A good attempt to get the president to want to sue the times to get the case to require tax documents produced to refute it? Secondarily I believe the allegations were dated back to when Donald Trump was 3yrs old? The claim is mainly against the father in this case due to the age of Trump.

Arkan
Posts: 247
Joined: Tue Aug 23, 2016 3:32 pm

Re: One Year of Trump

Postby Arkan » Wed Oct 03, 2018 5:27 pm

Yes, the 200k salary when Donald was 3 was not his fault, but most of that money was.

Here is another really interesting one about Trump's "wealth."
https://www.washingtonpost.com/outlook/ ... 6837b8e7c8

Benito
Posts: 250
Joined: Thu Apr 09, 2015 8:41 pm

Re: One Year of Trump

Postby Benito » Wed Oct 03, 2018 5:36 pm

Dori wrote:Secondarily I believe the allegations were dated back to when Donald Trump was 3yrs old? The claim is mainly against the father in this case due to the age of Trump.

This can't really be maintained after reading the article. The money funneling began when Trump was young - and continued until his father died. It's a very long article, but here's the gist:
Here is what can be said with certainty: Had Mr. Trump done nothing but invest the money his father gave him in an index fund that tracks the Standard & Poor’s 500, he would be worth $1.96 billion today. As for that $1 million loan, Fred Trump actually lent him at least $60.7 million, or $140 million in today’s dollars, The Times found.

* **CHALLENGE**
Carry on the forum discussion about Trump's wealth, starting right after its final sentence.

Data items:

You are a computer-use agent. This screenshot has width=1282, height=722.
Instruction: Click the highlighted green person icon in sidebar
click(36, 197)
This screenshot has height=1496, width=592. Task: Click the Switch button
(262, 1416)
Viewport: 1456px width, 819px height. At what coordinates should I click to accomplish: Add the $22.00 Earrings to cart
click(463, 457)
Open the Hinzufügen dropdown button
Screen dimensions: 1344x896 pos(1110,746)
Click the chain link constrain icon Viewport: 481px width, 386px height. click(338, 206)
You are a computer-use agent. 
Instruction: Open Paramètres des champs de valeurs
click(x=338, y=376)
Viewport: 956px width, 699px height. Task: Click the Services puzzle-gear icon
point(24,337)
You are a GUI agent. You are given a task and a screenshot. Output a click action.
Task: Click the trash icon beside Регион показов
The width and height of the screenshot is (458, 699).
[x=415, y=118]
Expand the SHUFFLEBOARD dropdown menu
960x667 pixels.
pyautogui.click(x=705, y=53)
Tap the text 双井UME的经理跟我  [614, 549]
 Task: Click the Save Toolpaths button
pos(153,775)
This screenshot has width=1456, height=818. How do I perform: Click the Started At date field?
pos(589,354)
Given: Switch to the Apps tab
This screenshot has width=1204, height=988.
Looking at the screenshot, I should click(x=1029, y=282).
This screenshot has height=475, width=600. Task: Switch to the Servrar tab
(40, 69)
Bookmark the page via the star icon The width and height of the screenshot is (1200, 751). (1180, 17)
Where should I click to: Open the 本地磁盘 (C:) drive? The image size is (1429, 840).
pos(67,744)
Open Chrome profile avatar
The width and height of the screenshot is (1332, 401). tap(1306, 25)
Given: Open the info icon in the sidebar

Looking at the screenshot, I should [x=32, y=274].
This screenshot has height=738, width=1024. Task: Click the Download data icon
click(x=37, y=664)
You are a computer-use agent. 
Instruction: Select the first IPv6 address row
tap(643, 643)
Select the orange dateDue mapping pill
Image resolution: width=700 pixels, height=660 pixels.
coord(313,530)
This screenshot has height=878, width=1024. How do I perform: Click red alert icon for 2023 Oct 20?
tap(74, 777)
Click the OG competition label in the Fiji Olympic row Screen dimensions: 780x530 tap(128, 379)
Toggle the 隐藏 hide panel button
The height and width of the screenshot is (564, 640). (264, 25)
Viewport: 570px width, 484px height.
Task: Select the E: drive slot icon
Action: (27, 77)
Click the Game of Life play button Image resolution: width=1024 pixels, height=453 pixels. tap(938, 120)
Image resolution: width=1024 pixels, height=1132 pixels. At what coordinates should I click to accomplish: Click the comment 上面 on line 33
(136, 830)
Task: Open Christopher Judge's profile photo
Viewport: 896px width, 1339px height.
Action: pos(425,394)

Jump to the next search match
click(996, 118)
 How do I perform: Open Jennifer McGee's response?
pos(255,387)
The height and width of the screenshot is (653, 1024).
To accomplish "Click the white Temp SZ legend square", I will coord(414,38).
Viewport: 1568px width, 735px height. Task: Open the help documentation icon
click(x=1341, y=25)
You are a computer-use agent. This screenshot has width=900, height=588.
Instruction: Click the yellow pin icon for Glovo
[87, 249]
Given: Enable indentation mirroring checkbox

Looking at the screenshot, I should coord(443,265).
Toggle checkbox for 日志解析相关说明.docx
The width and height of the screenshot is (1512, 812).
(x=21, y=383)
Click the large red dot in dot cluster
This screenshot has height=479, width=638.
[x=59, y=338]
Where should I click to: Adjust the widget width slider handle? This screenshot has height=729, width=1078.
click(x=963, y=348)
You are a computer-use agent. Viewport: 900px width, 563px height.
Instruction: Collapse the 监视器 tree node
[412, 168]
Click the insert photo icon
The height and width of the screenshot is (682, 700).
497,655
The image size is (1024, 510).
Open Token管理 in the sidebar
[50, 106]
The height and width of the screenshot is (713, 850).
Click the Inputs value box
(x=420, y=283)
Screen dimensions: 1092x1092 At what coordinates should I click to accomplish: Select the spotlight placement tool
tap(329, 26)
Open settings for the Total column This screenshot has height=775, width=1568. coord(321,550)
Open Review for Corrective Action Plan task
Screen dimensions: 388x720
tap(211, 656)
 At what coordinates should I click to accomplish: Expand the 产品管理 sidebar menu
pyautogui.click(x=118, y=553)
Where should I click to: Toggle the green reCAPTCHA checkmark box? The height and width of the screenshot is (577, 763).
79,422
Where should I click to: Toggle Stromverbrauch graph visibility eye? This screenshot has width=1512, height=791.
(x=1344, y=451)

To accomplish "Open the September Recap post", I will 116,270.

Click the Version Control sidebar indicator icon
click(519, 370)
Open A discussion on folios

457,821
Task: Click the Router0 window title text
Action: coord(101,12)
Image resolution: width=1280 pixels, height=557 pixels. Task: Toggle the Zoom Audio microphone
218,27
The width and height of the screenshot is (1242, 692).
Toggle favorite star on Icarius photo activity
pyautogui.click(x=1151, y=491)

* **FINAL ANSWER**
To me there are three important aspects of the article:

1. It continues to degrade Trump's mythology of himself as a self-made man

2. It demonstrates what anyone paying attention already knew: Trump is a bad businessman. The disaster of Trump's career is something I've never seen conservatives try to respond to. There were already documented examples of Fred Trump bailing out Donald's failing businesses. This adds to those examples. As one large example, Trump's sale of his father's empire: "Donald Trump, master dealmaker, sold his father’s empire for hundreds of millions less than it was worth."

3. Tax dodging for decades, on the part of Donald Trump and the entire family, to the order of hundreds of millions of dollars. Primarily, this happened through complicated means of avoiding estate and gift taxes: "In the end, the transfer of the Trump empire cost Fred and Mary Trump $20.5 million in gift taxes and their children $21 million in annuity payments. That is hundreds of millions of dollars less than they would have paid based on the empire’s market value"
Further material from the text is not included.